Genetic structure and diversity of Nodularia douglasiae (Bivalvia: Unionida) from the middle and lower Yangtze River drainage

Abstract

The Yangtze River drainage in China is among the most species rich rivers for freshwater mussels (order Unionida) on Earth with at least 68 species known. The freshwater mussels of the Yangtze River face a variety of threats with indications that species are declining in abundance and area of occupancy. This study represents the first analyses of the genetic structure and diversity for the common and widespread freshwater mussel Nodularia douglasiae based on microsatellite DNA genotypes and mitochondrial DNA sequences. Phylogenetic analysis a fragment of the COI mitochondrial gene indicated that N. douglasiae collected from across the middle and lower Yangtze River drainage are monophyletic with N. douglasiae from Japan, Russia, and South Korea. The results of the analysis of both the mtDNA and microsatellite datasets indicated that the seven collection locations of N. douglasiae in the middle and lower Yangtze River drainage showed high genetic diversity, significant genetic differentiation and genetic structure, and stable population dynamics over time. Moreover, we found that the connections among tributaries rivers and lakes in the Yangtze River drainage were important in maintaining gene flow among locations that N. douglasiae inhabits. An understanding of the genetic structure and diversity of a widespread species like N. douglasiae could be used as a surrogate to better understand the populations of other freshwater mussel species that are more rare in the Yangtze River drainage. At the same time, these results could provide a basis for the protection of genetic diversity and management of unionid mussels diversity and other aquatic organisms in the system.
************
## Exercise set
1) According to the abstract on Nodularia douglasiae, how many freshwater mussel species are known from the Yangtze River drainage?
2) Continue the Nodularia douglasiae abstract with a short passage that picks up after its last sentence.
The data after this point is not used for anything here.

## Information provided
************
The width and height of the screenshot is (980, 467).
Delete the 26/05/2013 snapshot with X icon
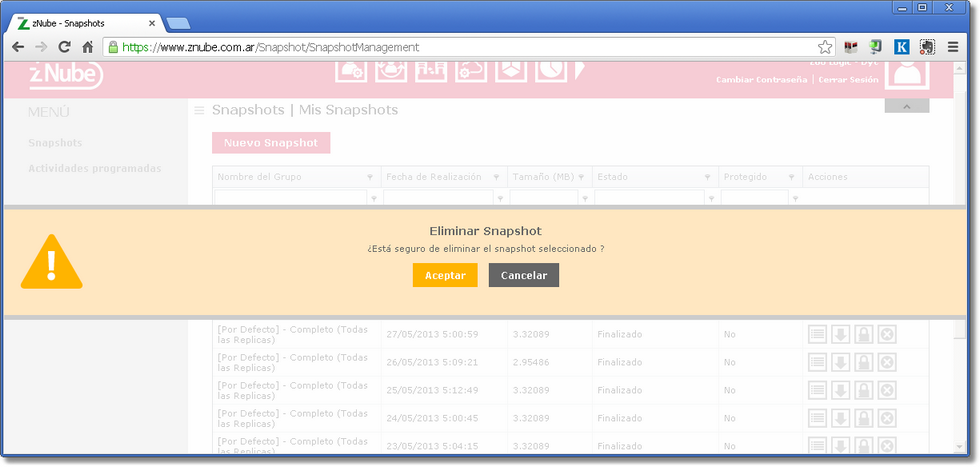887,362
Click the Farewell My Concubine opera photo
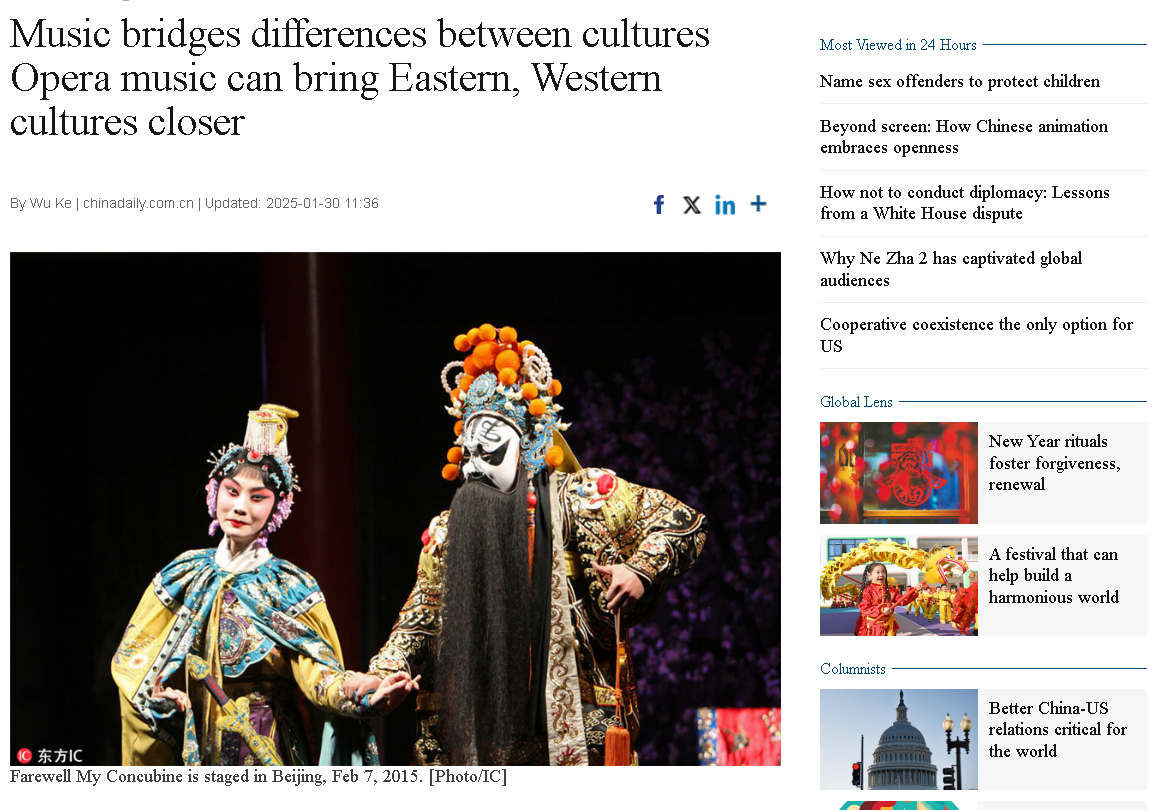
************
## Answers to the exercises
1) At least 68 species.

2)
Fig 1. Collection locations for N. douglasiae in the middle and lower Yangtze River drainage.

LZ: Liangzi Lake; DT: Dongting Lake; PY: Poyang Lake; GJ: Gan River; XN: Xiannv Lake; HZ: Hongze Lake; TH: Taihu Lake. Collection location symbol colours correspond to Fig 6 (K = 3).

Fig 2. Phylogenetic tree of the COI fragment for Nodularia obtained using Bayesian Inference (BI).

Support values represent BI posterior probabilities. Only support values above 0.50 are shown.

Fig 3. Haplotype network for N. douglasiae populations in the middle and lower reaches of Yangtze River.

Each cross-hatched line represents one base-pair difference between haplotypes, black dots are inferred missing haplotypes, and haplotype frequency is relative to the size of the circle. Collection location codes as in Table 1. Colours used are in similar hues (blue, green, red) corresponding to the results of the STRUCTURE analysis (K = 3, Fig 6).

Fig 4. Mismatch distribution analysis (MDA) for N. douglasiae collection locations in the middle and lower reaches of Yangtze River.

Fig 5. Bayesian skyline plot for N. douglasiae from the middle and lower Yangtze River drainage reconstructing the population size history using an evolutionary rate of 2.0 × 10⁻⁸ substitutions/site/year.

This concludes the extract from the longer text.